------ Raw data

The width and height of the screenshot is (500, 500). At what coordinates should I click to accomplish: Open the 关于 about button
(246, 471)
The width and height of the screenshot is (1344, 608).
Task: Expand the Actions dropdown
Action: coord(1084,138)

------------

## [Exercise instructions]
The listing above should be printed again in full, unchanged.

## [Answer to the problem]
The width and height of the screenshot is (500, 500). At what coordinates should I click to accomplish: Open the 关于 about button
(246, 471)
The width and height of the screenshot is (1344, 608).
Task: Expand the Actions dropdown
Action: coord(1084,138)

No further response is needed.